:: Written exercise a ::
Please recast the rows below, everything from the one containing "(734) 420-5029 (853, 1261)" down to the last row, as a Markdown table with the columns "Number" and "Line", leaving out any blank lines.

:: Document ::
☆ ☆ ☆
Categories

Article: Olga Wojtas on Miss Blaine’s Prefect and the Weird Sisters

PART OF THE The Bold and the Brave ISSUE

‘Now, for the very first time, we have the true story of Macbeth, Gruoch and the Weird Sisters, witnessed personally by the most reliable witness you could find’

Never underestimate a librarian! Shona – former pupil of the Marcia Blaine School for Girls – is selected by the school’s namesake herself to travel back in time for a mission involving Macbeth, the Weird Sisters, and a black cat. Can she complete her mission? What version of history is she even in? Only time will tell. Olga Wojtas writes for BooksfromScotland about why she was drawn to Macbeth for this latest adventure.

 

Miss Blaine’s Prefect and the Weird Sisters
By Olga Wojtas
Published by Saraband

 

It was the night before my English Higher. I had spent the evening revising Macbeth, and went to bed early to get a decent kip. So my mother was surprised when, a couple of hours later, I wandered into the kitchen. And even more surprised to find I wasn’t actually awake.

That is the one and only time I’ve sleep-walked, but ever since, I’ve had a fascination for Lady M, a multi-tasker who could sleep-walk while washing her hands. She gets a bad press for prodding her husband into becoming a murderer – as if Macbeth wasn’t responsible for his own actions. But Shakespeare is all about emphasising James VI and I’s ancestry via Banquo, and he plays fast and loose with the few historical facts we have from the 11th century. What we do know is that Lady M, whose real name was Gruoch, ruled alongside her husband to create a lengthy period of peace and prosperity for Scotland.
☆ ☆ ☆
:: Written exercise b ::
Carry on the Miss Blaine's Prefect article from its last sentence.
☆ ☆ ☆
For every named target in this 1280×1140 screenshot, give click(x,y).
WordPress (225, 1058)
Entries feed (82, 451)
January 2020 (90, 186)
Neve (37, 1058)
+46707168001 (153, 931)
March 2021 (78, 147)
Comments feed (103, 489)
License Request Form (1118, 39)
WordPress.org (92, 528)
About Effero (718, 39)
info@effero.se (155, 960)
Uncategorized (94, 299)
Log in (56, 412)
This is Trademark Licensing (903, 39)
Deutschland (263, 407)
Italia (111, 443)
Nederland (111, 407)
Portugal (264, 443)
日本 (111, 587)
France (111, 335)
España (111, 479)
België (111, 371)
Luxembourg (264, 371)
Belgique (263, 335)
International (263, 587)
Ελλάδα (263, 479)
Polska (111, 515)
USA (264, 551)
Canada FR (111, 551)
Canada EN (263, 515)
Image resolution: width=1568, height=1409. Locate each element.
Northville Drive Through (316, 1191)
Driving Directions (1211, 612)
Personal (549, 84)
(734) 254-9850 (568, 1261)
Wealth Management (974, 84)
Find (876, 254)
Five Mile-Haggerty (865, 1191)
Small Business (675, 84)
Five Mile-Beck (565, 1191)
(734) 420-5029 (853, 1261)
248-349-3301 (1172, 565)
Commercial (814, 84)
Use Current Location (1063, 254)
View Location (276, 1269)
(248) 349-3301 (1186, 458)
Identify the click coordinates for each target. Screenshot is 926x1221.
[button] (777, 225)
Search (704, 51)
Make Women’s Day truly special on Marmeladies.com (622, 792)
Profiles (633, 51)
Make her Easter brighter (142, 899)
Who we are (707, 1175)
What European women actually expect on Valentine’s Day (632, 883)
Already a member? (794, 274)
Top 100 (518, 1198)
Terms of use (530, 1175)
☆ ☆ ☆
:: Task response a ::
| Number | Line |
|---|---|
| 1 | (734) 420-5029 (853, 1261) |
| 2 | 248-349-3301 (1172, 565) |
| 3 | Commercial (814, 84) |
| 4 | Use Current Location (1063, 254) |
| 5 | View Location (276, 1269) |
| 6 | (248) 349-3301 (1186, 458) |
| 7 | Identify the click coordinates for each target. Screenshot is 926x1221. |
| 8 | [button] (777, 225) |
| 9 | Search (704, 51) |
| 10 | Make Women’s Day truly special on Marmeladies.com (622, 792) |
| 11 | Profiles (633, 51) |
| 12 | Make her Easter brighter (142, 899) |
| 13 | Who we are (707, 1175) |
| 14 | What European women actually expect on Valentine’s Day (632, 883) |
| 15 | Already a member? (794, 274) |
| 16 | Top 100 (518, 1198) |
| 17 | Terms of use (530, 1175) |

:: Task response b ::
I’m sad not to have been able to meet her. But my heroine, librarian Shona McMonagle, is a time traveller, so I was able to send her to 1040 in my stead. Now, for the very first time, we have the true story of Macbeth, Gruoch and the Weird Sisters, witnessed personally by the most reliable witness you could find.

For Shona is a stickler for accuracy, being a proud former pupil of the Marcia Blaine School for Girls, where she gained the finest education in the world. She knows all about the dangers of conflating fact and fiction, given the dreadful misrepresentation of her school in Muriel Spark’s The Prime of Miss Jean Brodie. Her horror of the book is shared by Miss Blaine, the several-centuries-old founder of the school, who sends Shona on her time-travelling missions. (Dame Muriel’s book refers to Marcia Blaine as a widow, but I’m afraid that’s only one of its many inaccuracies.)

I myself am a former pupil of James Gillespie’s High School, as was Dame Muriel, and like Dame Muriel, I regularly visited Morningside Library where Shona now works. And I realise now that Shona’s adventures have been hugely influenced by what I read during my schooldays. I loved Tolstoy (apart from the philosophising in fields which is, frankly, mind-numbingly tedious), and that’s what led to Shona’s first mission, Miss Blaine’s Prefect and the Golden Samovar (grand ball, check; duel in the forest, check; train tragedy, check.)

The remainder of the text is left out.